WASHINGTON — A private panel called for a shake-up of the U.S. government's budget process that would set clear targets for cutting red ink and impose spending cuts and even tax increases if targets were missed.
The recommendation from the Peterson-Pew Commission on Budget Reform, a balanced-budget advocacy group that has no official government role, came as a separate presidential deficit commission met behind closed doors.
The Peterson-Pew Commission, which also called for slashing the federal deficit, recommended that the president and Congress be required to respect targets for cutting red ink and that serious consequences be levied for falling short.
If a budget that Congress enacts misses a target, the president could propose cuts to bring it in line, the Peterson-Pew Commission recommended.
"If the target were still missed, spending reductions and tax increases would be imposed through automatic trigger mechanisms," the commission said.
The report from Peterson-Pew — one of a handful of panels studying the deficit problem — comes days after an election that swept Republicans to power in the House partly on a wave of voter outrage over the $1.3 trillion deficit and the national debt of more than $13.6 trillion.

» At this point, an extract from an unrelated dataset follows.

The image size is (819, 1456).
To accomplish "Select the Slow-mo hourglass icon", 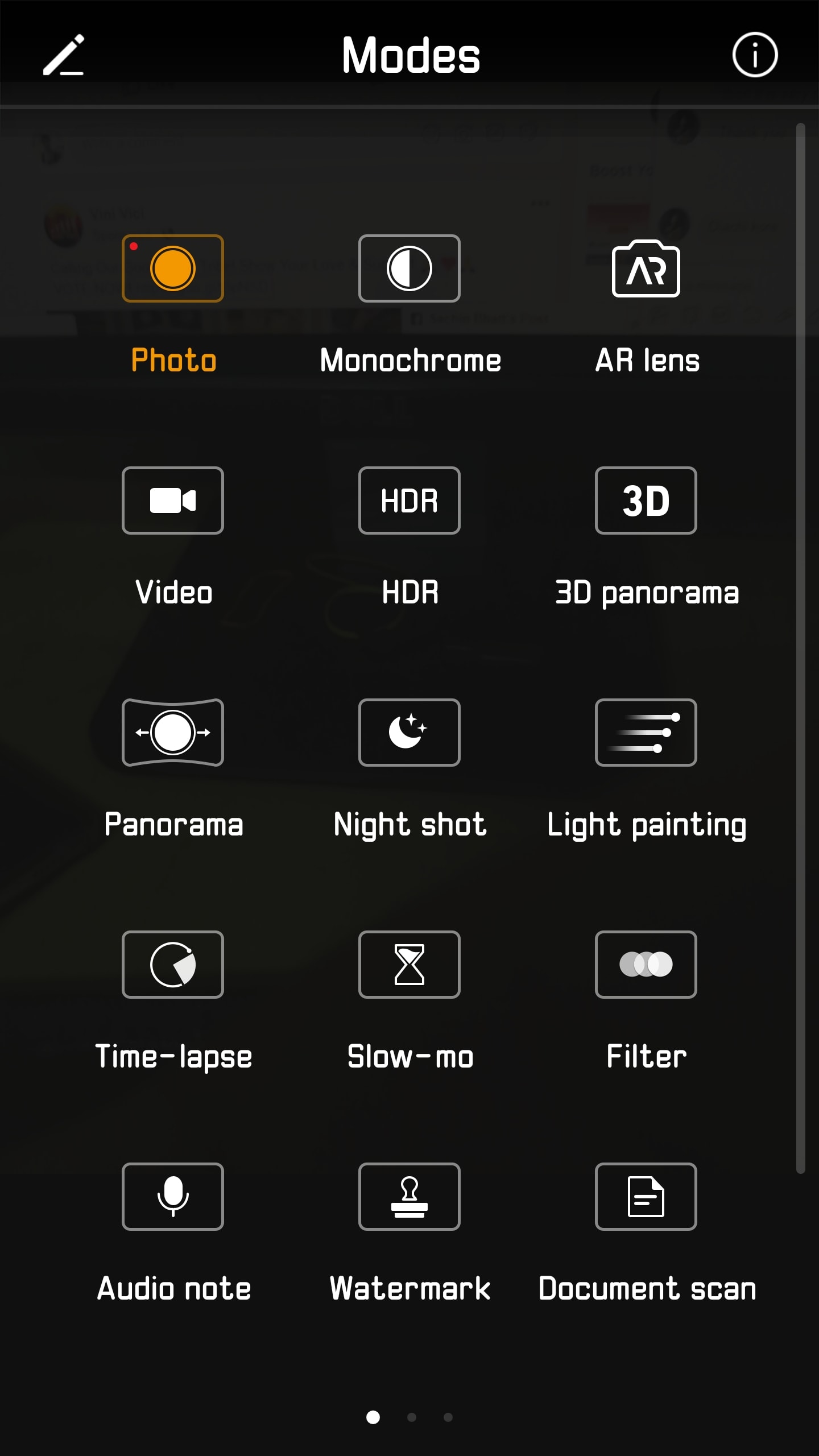I will [410, 965].
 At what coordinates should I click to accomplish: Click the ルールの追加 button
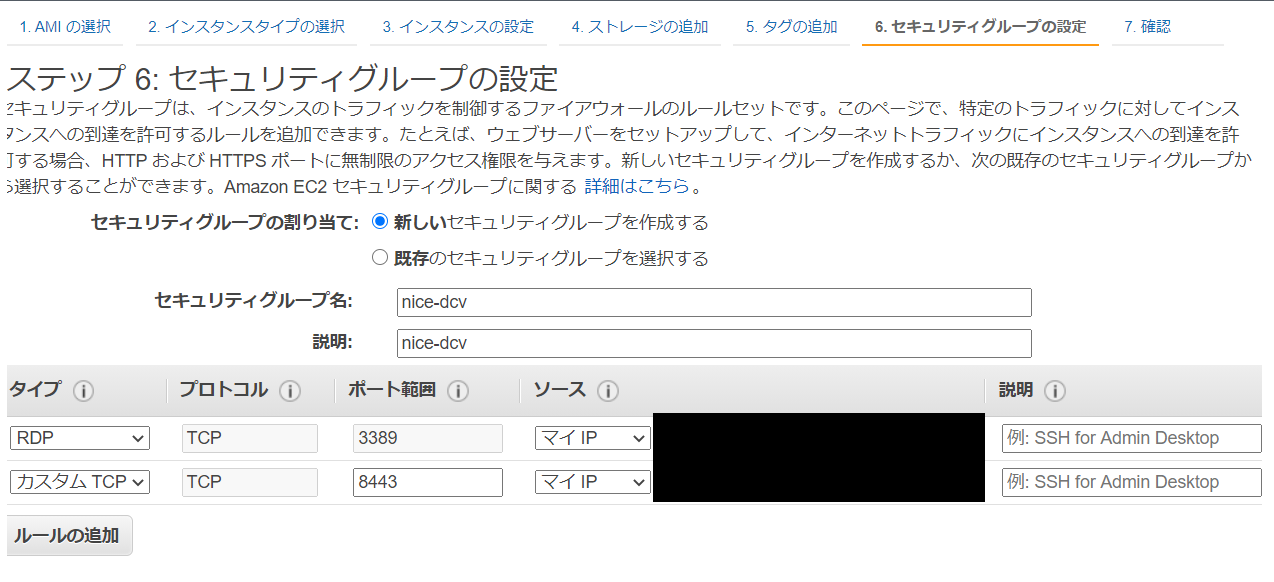pos(69,535)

President Barack Obama has appointed his own commission to tackle the issue. It convened on Wednesday in a private session. Members and analysts remained skeptical that the 18-member group will produce a big breakthrough.
The presidential commission has held five public meetings this year. A sixth had been set for Wednesday but was postponed until later in the month. Closed-door meetings have occurred regularly.
Democrats are resisting spending cuts, while Republicans, emboldened by the election results, are likely to keep refusing to consider tax hikes, according to commission members.
Most budget analysts agree that some mix of both is needed to tackle the huge problem, but the members of Obama's commission are still far from agreeing on concrete proposals. Aides said it is unlikely that the presidential commission would come to consensus by the time its final report is due on Dec. 1.
"Hopes are high, but expectations are still low," said one aide to a member of the commission.
The Peterson-Pew panel — a joint effort of the Peterson Foundation, the Pew Charitable Trusts and the Committee for a Responsible Federal Budget — recommended in 2009 that the government commit to stabilizing the debt at 60 percent of gross domestic product by 2018 and develop plans to attain that goal to be phased in in 2012. Its second report calls for a debt target and annual spending targets, directions to congressional committees to adhere to them, and putting senior House and Senate leaders on Congress' budget committees.
Discipline would come from strengthened spending caps, giving the president the power to propose cuts, and automatic triggers if all else fails.
"Although process alone cannot fix the problem, we believe these reforms will encourage more fiscally responsible policies and keep them on track," said the report.